### Required action
All entries need to be written out verbatim, with pictures omitted.

[[ Exercise material, beginning ]]

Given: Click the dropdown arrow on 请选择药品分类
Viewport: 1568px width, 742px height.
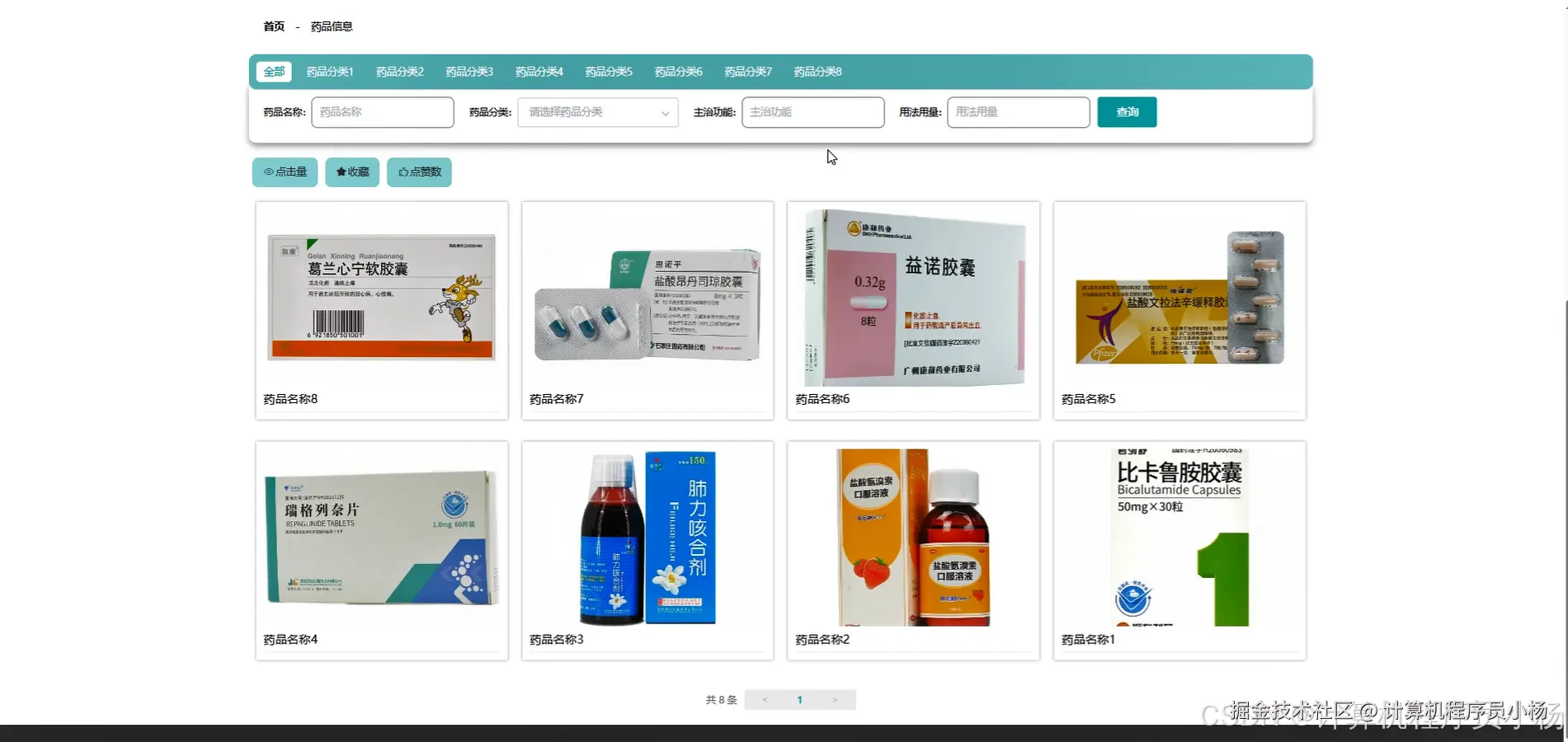Looking at the screenshot, I should (665, 112).
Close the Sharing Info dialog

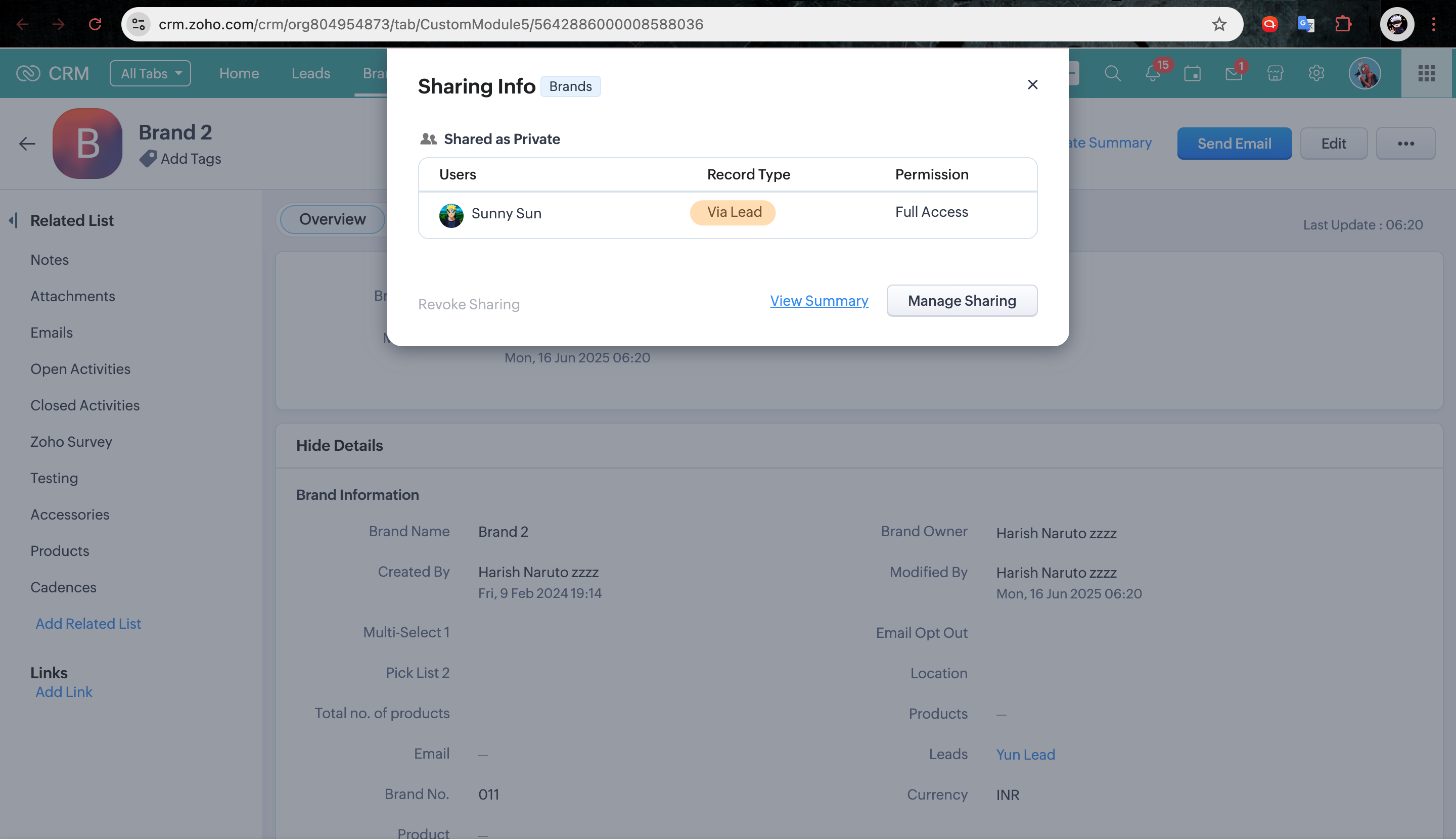click(x=1032, y=85)
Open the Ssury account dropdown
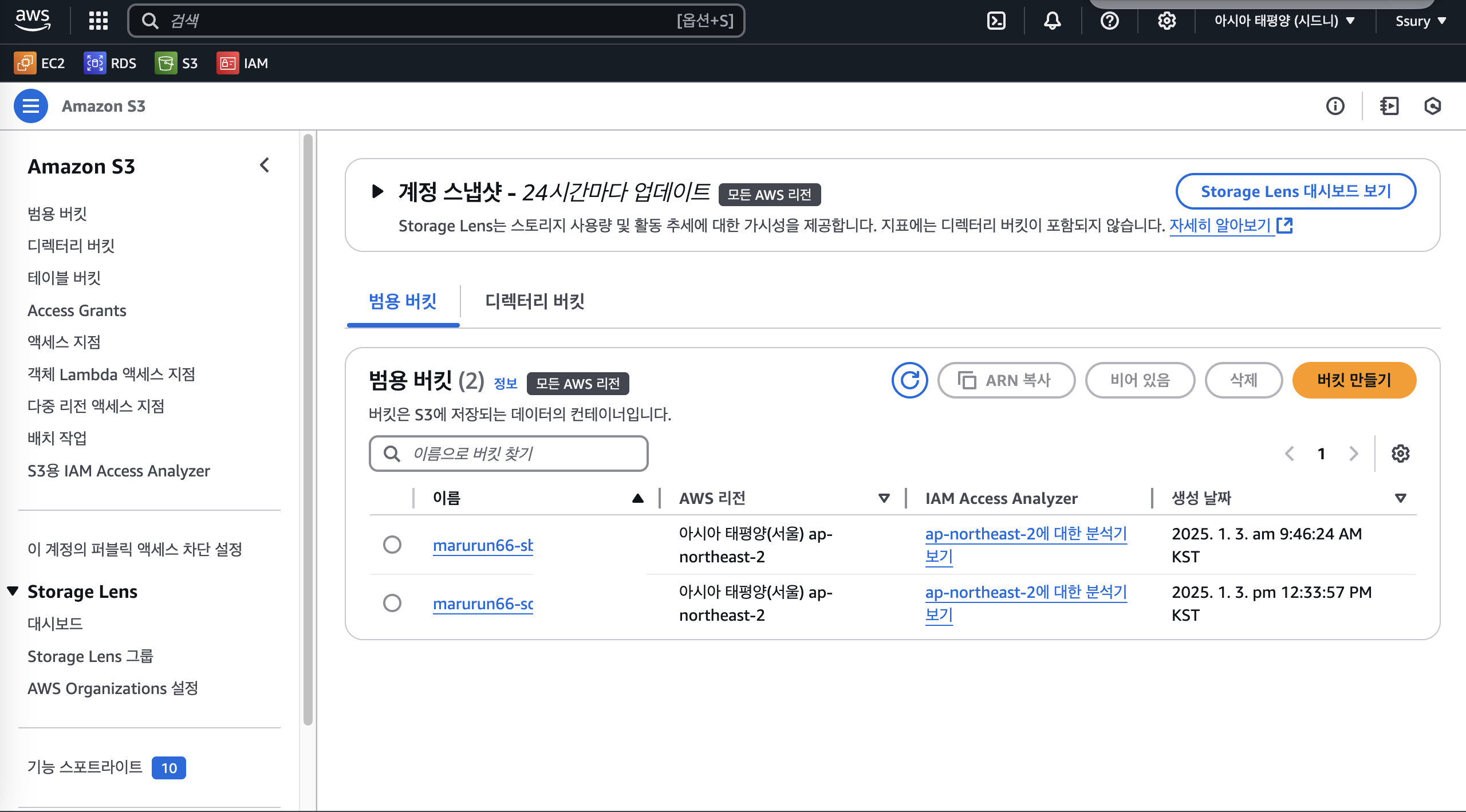 point(1420,21)
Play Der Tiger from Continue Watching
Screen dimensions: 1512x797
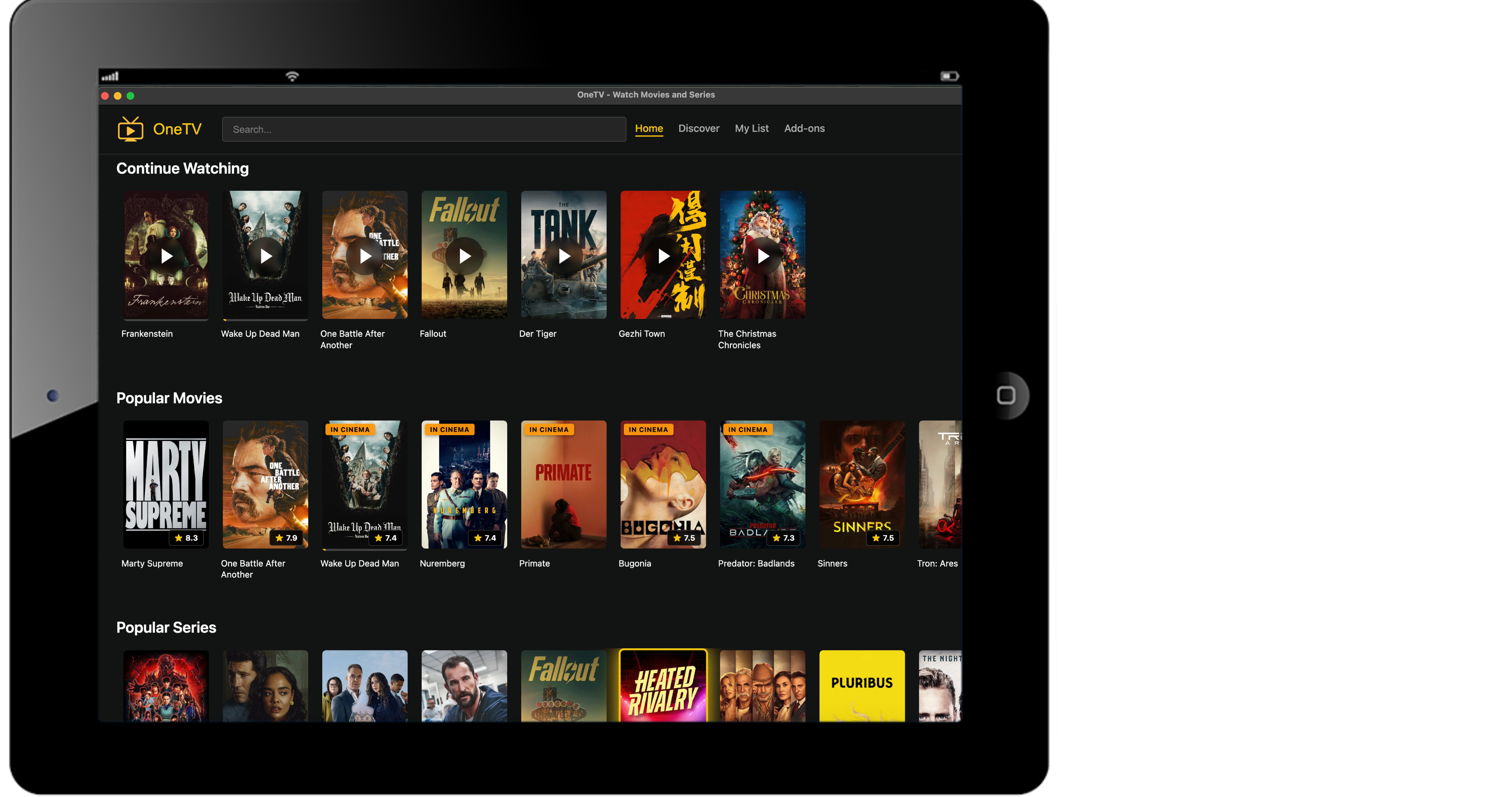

[[ Exercise material, end ]]

### Result
Given: Click the dropdown arrow on 请选择药品分类
Viewport: 1568px width, 742px height.
Looking at the screenshot, I should (665, 112).
Close the Sharing Info dialog

click(x=1032, y=85)
Open the Ssury account dropdown
 point(1420,21)
Play Der Tiger from Continue Watching
Screen dimensions: 1512x797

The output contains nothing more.